## What to produce:
Switch every "arrow" to "pointer" in the lines from the first one through the line with "tap(738, 167)", changing nothing else. Return only those lines.

Element lookup records:
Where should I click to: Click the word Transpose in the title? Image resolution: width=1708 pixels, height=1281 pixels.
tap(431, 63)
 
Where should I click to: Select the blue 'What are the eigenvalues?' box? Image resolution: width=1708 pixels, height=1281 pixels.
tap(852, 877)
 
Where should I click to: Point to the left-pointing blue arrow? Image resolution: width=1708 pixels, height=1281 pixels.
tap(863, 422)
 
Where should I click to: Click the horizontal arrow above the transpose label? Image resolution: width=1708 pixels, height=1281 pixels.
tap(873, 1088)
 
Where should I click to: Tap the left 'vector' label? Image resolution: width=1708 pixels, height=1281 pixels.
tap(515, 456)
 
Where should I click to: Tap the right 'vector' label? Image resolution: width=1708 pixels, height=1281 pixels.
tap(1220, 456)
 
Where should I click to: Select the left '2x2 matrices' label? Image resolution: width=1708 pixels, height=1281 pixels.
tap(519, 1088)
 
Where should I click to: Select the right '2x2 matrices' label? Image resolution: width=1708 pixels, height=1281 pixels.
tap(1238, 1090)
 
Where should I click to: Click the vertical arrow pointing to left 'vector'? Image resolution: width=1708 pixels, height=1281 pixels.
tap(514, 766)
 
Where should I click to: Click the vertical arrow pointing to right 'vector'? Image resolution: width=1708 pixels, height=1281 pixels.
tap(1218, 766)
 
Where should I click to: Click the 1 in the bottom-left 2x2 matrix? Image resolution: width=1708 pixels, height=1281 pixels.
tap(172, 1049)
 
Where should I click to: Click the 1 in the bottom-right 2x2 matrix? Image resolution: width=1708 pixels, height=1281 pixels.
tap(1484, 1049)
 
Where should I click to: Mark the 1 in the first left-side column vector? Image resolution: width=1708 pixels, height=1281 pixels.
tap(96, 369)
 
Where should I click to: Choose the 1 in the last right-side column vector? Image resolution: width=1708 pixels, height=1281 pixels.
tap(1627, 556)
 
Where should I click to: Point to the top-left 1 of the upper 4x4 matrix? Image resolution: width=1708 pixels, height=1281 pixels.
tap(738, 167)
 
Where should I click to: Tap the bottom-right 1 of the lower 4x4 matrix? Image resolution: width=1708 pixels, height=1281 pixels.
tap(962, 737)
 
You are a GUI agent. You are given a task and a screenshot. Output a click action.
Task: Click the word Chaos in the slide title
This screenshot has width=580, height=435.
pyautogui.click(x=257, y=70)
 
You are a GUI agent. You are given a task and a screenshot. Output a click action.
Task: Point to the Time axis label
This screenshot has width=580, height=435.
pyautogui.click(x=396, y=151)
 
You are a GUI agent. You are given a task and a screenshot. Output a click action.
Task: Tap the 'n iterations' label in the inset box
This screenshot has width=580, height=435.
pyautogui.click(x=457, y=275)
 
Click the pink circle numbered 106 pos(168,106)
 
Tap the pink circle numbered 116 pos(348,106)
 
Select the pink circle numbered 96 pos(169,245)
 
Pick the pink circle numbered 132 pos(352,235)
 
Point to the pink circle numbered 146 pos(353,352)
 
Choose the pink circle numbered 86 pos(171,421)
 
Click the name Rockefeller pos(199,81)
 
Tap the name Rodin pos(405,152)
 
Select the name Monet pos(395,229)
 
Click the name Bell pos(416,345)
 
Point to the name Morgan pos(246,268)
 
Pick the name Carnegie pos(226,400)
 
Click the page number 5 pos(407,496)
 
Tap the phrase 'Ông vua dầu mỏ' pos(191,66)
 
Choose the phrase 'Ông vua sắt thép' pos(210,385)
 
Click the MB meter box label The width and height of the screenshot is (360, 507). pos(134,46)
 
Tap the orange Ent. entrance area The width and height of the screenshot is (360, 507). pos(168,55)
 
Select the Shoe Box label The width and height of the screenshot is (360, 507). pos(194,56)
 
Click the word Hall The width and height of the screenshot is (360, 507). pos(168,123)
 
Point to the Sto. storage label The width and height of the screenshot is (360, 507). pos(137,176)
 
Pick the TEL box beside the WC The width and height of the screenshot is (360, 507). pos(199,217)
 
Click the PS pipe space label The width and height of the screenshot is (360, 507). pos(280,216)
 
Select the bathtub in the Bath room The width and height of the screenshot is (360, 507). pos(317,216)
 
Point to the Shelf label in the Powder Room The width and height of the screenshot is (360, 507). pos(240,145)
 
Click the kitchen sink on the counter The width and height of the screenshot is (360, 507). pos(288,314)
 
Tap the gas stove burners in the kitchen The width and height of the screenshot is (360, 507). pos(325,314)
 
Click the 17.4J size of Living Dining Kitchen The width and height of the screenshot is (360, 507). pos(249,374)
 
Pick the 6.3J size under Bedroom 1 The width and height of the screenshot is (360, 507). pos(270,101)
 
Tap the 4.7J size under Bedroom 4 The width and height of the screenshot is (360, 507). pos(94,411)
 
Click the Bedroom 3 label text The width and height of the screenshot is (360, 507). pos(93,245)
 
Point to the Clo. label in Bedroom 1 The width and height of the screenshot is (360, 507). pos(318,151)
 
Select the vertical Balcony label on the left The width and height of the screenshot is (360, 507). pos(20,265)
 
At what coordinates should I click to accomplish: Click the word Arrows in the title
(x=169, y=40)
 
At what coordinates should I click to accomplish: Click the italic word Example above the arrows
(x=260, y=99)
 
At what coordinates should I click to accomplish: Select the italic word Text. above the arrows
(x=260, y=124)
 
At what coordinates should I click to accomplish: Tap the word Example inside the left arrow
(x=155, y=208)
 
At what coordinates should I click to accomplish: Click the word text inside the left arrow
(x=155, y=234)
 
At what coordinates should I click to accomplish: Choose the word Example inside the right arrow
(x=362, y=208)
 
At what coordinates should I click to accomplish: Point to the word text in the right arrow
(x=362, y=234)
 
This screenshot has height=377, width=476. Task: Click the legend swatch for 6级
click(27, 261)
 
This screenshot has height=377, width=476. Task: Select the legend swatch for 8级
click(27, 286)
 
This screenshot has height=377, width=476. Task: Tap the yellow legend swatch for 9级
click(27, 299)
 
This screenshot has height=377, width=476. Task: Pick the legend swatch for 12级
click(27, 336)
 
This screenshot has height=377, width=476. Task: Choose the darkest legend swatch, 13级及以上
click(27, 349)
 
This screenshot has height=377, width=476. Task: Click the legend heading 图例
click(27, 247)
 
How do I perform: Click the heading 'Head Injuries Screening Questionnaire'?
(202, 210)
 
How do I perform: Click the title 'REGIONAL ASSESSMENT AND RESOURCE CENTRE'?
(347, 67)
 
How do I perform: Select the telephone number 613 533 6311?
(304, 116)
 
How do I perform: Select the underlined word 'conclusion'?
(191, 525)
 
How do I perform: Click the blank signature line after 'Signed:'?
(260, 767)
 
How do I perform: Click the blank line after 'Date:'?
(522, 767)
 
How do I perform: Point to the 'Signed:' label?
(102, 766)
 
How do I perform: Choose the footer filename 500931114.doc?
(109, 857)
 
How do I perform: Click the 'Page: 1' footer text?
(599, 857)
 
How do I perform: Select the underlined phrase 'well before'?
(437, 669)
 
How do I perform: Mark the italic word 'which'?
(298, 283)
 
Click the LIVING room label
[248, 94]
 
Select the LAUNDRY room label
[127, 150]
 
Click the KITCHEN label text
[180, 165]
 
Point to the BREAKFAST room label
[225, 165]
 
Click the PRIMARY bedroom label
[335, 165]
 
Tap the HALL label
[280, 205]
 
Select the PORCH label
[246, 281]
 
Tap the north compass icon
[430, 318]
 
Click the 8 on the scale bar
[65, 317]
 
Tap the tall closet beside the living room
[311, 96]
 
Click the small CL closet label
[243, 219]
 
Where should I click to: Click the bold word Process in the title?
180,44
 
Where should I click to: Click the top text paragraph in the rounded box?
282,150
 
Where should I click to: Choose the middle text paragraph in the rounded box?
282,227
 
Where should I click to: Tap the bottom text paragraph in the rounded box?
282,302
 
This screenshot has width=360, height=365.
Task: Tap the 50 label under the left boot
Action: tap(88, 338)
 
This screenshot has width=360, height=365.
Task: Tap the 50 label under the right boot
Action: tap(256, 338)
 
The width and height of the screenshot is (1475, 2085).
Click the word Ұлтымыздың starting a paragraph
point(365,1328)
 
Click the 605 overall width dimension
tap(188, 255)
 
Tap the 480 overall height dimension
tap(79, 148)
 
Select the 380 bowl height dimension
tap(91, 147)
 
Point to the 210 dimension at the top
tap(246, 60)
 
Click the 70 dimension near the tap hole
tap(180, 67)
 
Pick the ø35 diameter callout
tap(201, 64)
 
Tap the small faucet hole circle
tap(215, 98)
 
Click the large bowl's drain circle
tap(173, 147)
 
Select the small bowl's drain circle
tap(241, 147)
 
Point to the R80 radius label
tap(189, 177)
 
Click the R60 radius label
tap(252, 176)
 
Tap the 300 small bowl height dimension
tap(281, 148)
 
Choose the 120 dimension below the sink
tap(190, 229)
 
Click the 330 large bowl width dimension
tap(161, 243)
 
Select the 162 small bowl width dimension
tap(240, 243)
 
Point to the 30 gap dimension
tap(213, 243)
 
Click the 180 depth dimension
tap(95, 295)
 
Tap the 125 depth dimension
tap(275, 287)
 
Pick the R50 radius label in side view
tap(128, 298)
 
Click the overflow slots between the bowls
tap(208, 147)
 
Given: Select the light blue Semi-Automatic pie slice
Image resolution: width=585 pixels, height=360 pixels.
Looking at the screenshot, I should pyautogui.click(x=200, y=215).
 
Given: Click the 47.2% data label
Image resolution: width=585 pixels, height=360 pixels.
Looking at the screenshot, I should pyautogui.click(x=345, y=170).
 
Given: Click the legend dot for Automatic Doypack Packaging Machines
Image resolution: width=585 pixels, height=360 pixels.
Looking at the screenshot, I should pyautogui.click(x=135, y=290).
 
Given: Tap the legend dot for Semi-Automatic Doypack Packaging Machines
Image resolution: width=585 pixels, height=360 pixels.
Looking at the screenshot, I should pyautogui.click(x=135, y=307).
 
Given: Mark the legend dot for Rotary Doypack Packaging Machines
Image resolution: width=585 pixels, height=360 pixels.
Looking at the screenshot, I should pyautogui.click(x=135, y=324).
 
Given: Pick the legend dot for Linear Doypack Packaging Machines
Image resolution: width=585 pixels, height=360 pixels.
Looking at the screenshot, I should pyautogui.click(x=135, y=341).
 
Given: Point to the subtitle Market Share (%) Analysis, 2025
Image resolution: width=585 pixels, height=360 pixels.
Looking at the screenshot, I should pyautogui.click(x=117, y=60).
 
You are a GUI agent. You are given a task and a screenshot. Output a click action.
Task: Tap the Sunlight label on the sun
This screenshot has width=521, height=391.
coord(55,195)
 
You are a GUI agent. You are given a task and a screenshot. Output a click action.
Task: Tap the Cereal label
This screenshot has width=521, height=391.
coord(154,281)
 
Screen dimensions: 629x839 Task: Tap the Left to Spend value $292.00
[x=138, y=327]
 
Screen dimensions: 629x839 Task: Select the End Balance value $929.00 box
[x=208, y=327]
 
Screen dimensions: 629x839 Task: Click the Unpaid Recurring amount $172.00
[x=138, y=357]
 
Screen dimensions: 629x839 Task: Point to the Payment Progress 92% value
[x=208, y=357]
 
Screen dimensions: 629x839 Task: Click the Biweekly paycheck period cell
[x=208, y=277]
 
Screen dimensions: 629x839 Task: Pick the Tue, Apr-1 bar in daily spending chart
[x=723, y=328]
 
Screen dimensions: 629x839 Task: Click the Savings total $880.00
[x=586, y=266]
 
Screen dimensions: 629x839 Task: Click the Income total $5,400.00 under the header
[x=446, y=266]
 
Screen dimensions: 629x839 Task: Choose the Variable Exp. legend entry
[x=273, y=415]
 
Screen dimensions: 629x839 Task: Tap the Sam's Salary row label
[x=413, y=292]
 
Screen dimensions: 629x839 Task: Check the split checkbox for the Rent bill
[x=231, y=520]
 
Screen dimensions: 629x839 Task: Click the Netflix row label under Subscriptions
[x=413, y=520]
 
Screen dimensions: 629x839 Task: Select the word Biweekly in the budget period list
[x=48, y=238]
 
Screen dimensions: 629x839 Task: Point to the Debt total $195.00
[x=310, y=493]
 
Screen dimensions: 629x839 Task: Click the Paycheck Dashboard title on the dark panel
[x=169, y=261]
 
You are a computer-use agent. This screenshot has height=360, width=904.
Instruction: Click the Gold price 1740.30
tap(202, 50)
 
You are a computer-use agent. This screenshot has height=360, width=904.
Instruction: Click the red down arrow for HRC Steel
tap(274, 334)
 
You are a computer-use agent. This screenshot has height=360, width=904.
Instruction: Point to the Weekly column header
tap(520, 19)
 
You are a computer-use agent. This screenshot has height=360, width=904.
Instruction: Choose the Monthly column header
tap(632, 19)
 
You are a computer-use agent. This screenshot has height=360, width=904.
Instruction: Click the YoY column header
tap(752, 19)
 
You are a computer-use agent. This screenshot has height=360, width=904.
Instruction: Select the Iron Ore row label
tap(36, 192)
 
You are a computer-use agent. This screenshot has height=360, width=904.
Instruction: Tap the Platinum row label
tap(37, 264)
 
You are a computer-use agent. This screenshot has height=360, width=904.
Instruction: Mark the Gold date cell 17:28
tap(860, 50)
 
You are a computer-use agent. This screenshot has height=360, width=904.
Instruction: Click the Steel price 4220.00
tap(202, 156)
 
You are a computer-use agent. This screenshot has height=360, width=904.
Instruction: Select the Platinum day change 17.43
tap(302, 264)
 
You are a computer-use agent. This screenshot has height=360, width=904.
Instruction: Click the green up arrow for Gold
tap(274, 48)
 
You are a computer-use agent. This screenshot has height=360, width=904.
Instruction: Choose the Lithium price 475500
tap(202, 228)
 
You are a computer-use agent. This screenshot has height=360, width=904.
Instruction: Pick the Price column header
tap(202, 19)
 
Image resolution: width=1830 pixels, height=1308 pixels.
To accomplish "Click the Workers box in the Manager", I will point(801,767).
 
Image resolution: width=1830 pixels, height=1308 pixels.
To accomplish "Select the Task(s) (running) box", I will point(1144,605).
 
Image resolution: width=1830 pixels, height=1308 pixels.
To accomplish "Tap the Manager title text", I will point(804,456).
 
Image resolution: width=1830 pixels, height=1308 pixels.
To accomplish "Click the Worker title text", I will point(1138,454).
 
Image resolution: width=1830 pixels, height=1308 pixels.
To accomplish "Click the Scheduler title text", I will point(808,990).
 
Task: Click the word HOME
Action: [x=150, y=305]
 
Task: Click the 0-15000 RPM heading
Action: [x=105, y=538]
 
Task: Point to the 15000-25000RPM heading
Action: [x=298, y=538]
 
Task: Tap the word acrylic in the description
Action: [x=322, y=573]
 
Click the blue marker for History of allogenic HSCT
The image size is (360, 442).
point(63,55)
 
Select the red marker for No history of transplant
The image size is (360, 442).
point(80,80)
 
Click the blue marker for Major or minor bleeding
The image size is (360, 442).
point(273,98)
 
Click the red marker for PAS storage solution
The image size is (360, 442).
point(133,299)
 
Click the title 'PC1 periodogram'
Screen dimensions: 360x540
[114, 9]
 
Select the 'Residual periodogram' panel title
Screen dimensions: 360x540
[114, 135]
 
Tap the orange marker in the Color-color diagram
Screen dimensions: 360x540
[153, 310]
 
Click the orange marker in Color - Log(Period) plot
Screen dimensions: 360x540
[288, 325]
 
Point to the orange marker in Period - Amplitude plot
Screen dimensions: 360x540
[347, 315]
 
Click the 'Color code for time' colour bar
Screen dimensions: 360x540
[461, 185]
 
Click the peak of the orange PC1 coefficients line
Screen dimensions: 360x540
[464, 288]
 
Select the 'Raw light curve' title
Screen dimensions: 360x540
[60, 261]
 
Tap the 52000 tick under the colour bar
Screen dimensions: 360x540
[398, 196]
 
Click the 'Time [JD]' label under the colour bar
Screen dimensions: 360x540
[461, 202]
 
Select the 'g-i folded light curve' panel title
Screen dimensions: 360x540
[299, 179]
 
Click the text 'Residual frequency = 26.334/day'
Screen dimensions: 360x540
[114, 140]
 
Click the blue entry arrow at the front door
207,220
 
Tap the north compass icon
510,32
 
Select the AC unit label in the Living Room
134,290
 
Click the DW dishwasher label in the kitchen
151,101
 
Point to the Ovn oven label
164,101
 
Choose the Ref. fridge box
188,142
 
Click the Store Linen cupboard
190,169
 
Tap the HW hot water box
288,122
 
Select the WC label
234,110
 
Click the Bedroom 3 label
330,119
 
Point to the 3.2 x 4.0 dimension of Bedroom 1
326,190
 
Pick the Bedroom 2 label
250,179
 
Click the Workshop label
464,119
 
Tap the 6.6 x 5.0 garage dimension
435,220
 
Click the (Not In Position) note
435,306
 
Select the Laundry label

## The result:
Where should I click to: Click the word Transpose in the title? Image resolution: width=1708 pixels, height=1281 pixels.
tap(431, 63)
 
Where should I click to: Select the blue 'What are the eigenvalues?' box? Image resolution: width=1708 pixels, height=1281 pixels.
tap(852, 877)
 
Where should I click to: Point to the left-pointing blue pointer? Image resolution: width=1708 pixels, height=1281 pixels.
tap(863, 422)
 
Where should I click to: Click the horizontal pointer above the transpose label? Image resolution: width=1708 pixels, height=1281 pixels.
tap(873, 1088)
 
Where should I click to: Tap the left 'vector' label? Image resolution: width=1708 pixels, height=1281 pixels.
tap(515, 456)
 
Where should I click to: Tap the right 'vector' label? Image resolution: width=1708 pixels, height=1281 pixels.
tap(1220, 456)
 
Where should I click to: Select the left '2x2 matrices' label? Image resolution: width=1708 pixels, height=1281 pixels.
tap(519, 1088)
 
Where should I click to: Select the right '2x2 matrices' label? Image resolution: width=1708 pixels, height=1281 pixels.
tap(1238, 1090)
 
Where should I click to: Click the vertical pointer pointing to left 'vector'? Image resolution: width=1708 pixels, height=1281 pixels.
tap(514, 766)
 
Where should I click to: Click the vertical pointer pointing to right 'vector'? Image resolution: width=1708 pixels, height=1281 pixels.
tap(1218, 766)
 
Where should I click to: Click the 1 in the bottom-left 2x2 matrix? Image resolution: width=1708 pixels, height=1281 pixels.
tap(172, 1049)
 
Where should I click to: Click the 1 in the bottom-right 2x2 matrix? Image resolution: width=1708 pixels, height=1281 pixels.
tap(1484, 1049)
 
Where should I click to: Mark the 1 in the first left-side column vector? Image resolution: width=1708 pixels, height=1281 pixels.
tap(96, 369)
 
Where should I click to: Choose the 1 in the last right-side column vector? Image resolution: width=1708 pixels, height=1281 pixels.
tap(1627, 556)
 
Where should I click to: Point to the top-left 1 of the upper 4x4 matrix? Image resolution: width=1708 pixels, height=1281 pixels.
tap(738, 167)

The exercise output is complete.